[Dataset entries]
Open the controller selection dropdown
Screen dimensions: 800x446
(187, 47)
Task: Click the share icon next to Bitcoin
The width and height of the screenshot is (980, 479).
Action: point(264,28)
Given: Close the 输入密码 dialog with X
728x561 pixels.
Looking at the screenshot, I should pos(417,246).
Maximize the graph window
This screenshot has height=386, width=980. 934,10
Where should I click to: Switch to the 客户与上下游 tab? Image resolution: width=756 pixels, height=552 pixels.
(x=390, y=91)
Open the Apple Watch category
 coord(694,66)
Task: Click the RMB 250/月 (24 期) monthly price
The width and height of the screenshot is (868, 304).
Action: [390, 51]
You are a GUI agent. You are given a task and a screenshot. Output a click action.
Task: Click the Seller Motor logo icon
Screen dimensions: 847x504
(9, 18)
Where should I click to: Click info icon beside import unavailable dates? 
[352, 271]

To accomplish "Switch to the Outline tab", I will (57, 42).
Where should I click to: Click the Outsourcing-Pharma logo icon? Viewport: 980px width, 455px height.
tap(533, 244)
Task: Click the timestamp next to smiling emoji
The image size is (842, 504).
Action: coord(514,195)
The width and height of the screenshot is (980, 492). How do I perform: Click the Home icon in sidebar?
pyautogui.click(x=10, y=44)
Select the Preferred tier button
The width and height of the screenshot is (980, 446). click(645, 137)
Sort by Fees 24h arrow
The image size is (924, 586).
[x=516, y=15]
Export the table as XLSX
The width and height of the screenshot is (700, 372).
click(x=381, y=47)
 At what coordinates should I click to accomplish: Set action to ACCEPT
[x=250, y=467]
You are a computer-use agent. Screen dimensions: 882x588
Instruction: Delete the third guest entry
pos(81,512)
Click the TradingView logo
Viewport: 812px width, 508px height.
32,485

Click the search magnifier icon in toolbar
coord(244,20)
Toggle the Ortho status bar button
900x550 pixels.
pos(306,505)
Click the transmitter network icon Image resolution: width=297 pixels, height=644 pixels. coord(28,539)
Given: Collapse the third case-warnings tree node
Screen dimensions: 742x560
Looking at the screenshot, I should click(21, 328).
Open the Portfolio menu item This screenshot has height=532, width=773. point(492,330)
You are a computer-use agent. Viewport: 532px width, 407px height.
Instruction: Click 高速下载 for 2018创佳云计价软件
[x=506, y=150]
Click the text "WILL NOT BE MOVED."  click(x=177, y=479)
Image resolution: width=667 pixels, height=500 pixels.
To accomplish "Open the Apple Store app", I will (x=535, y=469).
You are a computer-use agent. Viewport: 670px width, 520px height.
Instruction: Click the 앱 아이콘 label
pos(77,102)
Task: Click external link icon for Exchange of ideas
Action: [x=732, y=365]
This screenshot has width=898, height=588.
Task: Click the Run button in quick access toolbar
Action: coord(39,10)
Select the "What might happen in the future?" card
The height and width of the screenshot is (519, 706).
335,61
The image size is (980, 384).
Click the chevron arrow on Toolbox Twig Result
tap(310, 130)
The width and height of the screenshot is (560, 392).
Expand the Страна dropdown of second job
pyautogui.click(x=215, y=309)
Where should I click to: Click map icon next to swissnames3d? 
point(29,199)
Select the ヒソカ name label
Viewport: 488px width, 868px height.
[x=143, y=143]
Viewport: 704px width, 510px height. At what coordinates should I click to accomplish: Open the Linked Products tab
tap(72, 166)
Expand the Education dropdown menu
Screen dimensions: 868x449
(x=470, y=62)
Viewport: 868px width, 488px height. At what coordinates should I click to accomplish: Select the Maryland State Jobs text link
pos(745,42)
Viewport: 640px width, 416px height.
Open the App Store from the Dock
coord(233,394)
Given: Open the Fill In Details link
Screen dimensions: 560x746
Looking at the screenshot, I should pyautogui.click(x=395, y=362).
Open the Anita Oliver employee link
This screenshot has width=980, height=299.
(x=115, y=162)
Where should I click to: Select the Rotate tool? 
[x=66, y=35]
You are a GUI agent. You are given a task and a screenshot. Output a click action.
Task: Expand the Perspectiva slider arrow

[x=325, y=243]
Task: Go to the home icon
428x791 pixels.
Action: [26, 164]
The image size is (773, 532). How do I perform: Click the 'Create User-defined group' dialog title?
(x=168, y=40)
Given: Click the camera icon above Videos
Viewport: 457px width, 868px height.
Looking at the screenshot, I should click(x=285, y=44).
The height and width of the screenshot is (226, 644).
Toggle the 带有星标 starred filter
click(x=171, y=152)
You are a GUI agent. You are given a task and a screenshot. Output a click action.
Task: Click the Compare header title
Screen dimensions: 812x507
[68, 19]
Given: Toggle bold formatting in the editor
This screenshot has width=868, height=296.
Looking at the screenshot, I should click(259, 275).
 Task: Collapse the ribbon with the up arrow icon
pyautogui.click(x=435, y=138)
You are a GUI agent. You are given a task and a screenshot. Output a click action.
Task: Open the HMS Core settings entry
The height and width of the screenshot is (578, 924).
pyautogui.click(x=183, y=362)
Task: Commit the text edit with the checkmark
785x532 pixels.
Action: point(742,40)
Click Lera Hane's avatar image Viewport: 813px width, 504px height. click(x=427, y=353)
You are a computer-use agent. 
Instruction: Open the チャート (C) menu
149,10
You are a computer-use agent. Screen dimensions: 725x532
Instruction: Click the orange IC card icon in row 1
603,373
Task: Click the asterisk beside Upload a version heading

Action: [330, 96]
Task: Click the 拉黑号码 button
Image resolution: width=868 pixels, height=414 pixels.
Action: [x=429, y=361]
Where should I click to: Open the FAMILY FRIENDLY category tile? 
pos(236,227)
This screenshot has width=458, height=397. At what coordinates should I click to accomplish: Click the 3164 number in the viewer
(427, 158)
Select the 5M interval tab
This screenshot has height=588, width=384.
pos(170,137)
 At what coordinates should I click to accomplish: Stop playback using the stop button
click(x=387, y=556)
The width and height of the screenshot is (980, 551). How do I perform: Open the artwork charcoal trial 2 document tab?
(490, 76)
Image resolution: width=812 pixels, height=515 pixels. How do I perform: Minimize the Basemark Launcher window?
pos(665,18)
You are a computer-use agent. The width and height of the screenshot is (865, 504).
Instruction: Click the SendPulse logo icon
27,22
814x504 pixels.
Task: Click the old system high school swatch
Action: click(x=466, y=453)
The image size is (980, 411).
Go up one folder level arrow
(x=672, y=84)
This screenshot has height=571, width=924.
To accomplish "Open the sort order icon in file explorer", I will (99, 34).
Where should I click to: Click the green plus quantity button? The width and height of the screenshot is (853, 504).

▶ _Problem description_: Filter the records above, keeping each line that contains the word "agent".

▶ _Answer_:
You are a GUI agent. You are given a task and a screenshot. Output a click action.
You are a computer-use agent. Screen dimensions: 882x588
You are a computer-use agent. Viewport: 532px width, 407px height.
You are a computer-use agent. Viewport: 670px width, 520px height.
You are a GUI agent. You are given a task and a screenshot. Output a click action.
You are a GUI agent. You are given a task and a screenshot. Output a click action.
You are a GUI agent. You are given a task and a screenshot. Output a click action.
You are a computer-use agent. 
You are a computer-use agent. Screen dimensions: 725x532
You are a computer-use agent. The width and height of the screenshot is (865, 504).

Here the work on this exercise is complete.